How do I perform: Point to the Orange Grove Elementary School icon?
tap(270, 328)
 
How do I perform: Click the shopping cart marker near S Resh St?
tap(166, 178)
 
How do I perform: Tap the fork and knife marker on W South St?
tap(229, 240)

# [Directions for this task]
Edit the records by swapping each "marker" for "pin" and leaving everything else the same.

# [Correct answer]
How do I perform: Point to the Orange Grove Elementary School icon?
tap(270, 328)
 
How do I perform: Click the shopping cart pin near S Resh St?
tap(166, 178)
 
How do I perform: Tap the fork and knife pin on W South St?
tap(229, 240)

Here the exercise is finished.